Rached Ghannouchi : A l’approche de ce rendez-vous (scrutin), la tension sur la scène politique sensiblement monte. Certaines parties font quelques pressions sur le mouvement Ennahda qui demeure majoritaire vu les sondages de l’opinion publique qui ont été  faits dans le pays. Le mouvement d’Ennahda devance son poursuivant (autre parti en lice) d’un grand écart. Ceci fait perturber davantage ces parties qui ont une idéologie « anti-Islam » et « antimusulmans » et qui ont dit que la Tunisie a vécu pendant plus d’un demi-siècle sous un régime idéologique contre l’Islam. C’est comme si que cette révolution a ouvert grand les portes devant ce qu’elles qualifient des autochtones du pays, c’est-à-dire les « Musulmans ».

Il y a d’autres parties composées de ceux qui ont d’intérêt, notamment ceux de l’ancien régime qui craignent d’être jugés. Pour échapper à la justice, ils se focalisent sur leur influence, l’administration, les médias, la sécurité et les hommes d’affaires en vue d’inciter les gens à boycotter et à ne pas rejoindre le parti des « islamistes ». Ce fut d’ailleurs la même politique adoptée par Ben Ali durant deux décennies pour se pencher sur le courant de la laïcité.   

Ben Ali s’est accroché au pouvoir par le soutien de l’Occident qui le finançait dans la lutte contre le terrorisme. Le but de ces aides était de protéger l’Occident des intégristes.

Mais cette stratégie a officiellement chuté par la révolution qui a chassé Ben Ali du pouvoir. Aujourd’hui, ces forces s’acharnent contre Ennahda en incitant les femmes, les hommes d’affaires et ceux du tourisme à empêcher ce parti de prendre les commandes du pays.  

Echorouk : Ennahda semble avoir peur de ceux qui le craignent au point qu’il tente de réduire ses chances de gagner lors de ces élections à une majorité écrasante ?

Rached Ghannouchi : Non, nous n’avons pas peur. Nous voulons envahir la scène politique car d’autres partis ne se préparent pas à une défaite mais à une victoire. Nous avons plutôt peur du processus démocratique, car ces parties peuvent aller jusqu’à  annuler le processus du changement démocratique dans le pays. Le plus important pour nous, c’est que le processus démocratique doit l’empoter, même si que ce seront nos opposants ou nos rivaux qui  prendront  les commandes.

Echorouk : Vous êtes donc confiants ?

Rached Ghannouchi : Oui, mais nous avons craint que ces parties avec leurs importantes influences annuleront le processus électoral en mettant la zizanie dans le pays ainsi que les incitations à la violence ce qui, sans doute, mèneront à l’annulation des échéances électorales ou au report.

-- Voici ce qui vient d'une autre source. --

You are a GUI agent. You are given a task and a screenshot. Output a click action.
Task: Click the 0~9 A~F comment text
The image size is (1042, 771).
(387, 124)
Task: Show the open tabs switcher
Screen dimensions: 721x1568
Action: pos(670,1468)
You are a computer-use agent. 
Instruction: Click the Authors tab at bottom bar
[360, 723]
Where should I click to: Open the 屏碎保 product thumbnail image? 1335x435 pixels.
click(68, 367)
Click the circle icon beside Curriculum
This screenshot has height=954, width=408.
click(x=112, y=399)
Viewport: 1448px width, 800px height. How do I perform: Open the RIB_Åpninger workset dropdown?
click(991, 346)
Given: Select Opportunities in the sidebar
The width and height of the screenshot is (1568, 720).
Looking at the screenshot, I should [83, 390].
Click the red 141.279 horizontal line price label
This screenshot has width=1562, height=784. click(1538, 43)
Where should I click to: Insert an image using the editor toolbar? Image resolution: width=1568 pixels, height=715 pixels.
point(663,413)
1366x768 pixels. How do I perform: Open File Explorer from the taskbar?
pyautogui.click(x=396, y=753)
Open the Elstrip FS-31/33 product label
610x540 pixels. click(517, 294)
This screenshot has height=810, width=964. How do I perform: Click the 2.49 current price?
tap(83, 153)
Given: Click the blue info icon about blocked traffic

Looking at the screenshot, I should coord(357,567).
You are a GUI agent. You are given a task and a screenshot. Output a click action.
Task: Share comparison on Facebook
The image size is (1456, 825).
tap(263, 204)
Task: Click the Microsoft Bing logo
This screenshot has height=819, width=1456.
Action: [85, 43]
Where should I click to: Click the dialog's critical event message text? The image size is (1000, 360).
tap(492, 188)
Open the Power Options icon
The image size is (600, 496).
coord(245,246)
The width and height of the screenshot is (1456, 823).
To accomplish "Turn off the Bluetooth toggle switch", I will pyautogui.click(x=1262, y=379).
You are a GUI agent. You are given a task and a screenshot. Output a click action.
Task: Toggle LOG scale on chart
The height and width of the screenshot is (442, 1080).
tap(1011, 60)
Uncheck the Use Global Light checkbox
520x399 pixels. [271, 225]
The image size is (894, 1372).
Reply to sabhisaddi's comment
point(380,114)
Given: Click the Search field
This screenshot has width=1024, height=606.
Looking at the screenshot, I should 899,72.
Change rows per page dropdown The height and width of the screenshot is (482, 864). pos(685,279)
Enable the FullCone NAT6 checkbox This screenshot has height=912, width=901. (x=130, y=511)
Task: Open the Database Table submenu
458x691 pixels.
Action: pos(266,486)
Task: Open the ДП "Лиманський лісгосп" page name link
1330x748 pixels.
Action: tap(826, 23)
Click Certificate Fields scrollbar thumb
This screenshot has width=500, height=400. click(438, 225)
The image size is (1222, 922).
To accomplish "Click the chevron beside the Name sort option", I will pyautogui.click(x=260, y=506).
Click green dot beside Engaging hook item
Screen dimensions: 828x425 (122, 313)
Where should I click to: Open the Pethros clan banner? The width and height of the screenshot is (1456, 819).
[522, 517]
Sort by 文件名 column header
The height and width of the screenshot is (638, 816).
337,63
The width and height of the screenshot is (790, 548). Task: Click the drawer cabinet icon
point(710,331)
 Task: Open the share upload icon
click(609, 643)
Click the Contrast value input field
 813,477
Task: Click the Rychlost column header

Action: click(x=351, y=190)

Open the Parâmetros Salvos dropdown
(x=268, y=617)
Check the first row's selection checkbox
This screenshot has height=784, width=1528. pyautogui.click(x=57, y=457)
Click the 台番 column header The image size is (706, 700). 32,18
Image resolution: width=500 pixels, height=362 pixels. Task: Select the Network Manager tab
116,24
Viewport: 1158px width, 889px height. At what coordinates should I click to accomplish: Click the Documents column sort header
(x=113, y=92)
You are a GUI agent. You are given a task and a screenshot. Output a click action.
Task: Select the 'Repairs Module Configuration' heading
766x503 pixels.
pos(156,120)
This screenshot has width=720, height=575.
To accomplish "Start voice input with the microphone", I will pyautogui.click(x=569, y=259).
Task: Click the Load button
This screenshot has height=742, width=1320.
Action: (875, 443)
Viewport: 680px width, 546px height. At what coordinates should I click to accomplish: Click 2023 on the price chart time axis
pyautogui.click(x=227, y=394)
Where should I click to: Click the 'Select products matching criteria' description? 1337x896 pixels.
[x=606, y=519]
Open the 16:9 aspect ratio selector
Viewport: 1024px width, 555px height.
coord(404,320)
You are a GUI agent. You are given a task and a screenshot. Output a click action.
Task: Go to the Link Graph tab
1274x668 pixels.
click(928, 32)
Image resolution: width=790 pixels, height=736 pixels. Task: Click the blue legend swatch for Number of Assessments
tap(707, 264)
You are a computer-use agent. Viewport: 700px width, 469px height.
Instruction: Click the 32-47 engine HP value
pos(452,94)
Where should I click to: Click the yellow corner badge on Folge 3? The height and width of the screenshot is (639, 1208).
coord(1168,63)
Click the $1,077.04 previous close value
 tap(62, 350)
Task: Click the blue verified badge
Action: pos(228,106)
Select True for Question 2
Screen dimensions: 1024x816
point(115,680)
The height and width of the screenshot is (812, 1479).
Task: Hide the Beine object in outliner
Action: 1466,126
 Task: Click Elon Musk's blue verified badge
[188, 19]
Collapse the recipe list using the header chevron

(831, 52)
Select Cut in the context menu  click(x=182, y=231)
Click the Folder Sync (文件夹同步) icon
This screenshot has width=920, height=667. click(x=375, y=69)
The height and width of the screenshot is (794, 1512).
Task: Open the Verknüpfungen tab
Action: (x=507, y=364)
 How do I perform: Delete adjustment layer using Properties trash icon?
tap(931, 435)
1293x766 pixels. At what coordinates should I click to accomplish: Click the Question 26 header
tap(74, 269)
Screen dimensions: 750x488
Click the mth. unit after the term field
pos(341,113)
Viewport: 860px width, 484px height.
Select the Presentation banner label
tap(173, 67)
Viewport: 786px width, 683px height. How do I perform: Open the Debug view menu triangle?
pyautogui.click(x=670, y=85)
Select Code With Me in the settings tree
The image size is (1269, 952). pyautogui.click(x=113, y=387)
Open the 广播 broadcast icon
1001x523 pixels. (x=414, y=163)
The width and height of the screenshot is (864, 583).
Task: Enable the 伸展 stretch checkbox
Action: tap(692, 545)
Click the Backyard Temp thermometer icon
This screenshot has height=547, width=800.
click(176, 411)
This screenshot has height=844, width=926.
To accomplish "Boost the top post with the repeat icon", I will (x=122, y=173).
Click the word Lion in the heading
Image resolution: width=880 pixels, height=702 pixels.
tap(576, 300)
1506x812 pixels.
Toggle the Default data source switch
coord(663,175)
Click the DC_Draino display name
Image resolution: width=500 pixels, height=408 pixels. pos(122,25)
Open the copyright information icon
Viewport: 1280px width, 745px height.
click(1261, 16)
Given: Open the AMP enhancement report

Echorouk : Craignez-vous d’une éventuelle fraude électorale au cas où votre parti gagnerait le plus nombre de sièges ?

Rached Ghannouchi : Eux, ils savent très bien que notre Mouvement  va gagner la majorité des voix. A ce sujet, certaines parties tentent de faire éclater  des émeutes et  la violence dans le pays et d’autres pour faire échouer ce processus par la fraude.   

Echorouk : Est-il probable que le scénario vécu en Algérie se produira en Tunisie ?

Rached Ghannouchi : Non, nous ne prévoyons pas une éventuelle intervention de l’armée, car l’armée tunisienne n’est pas prête à prendre les commandes du pays.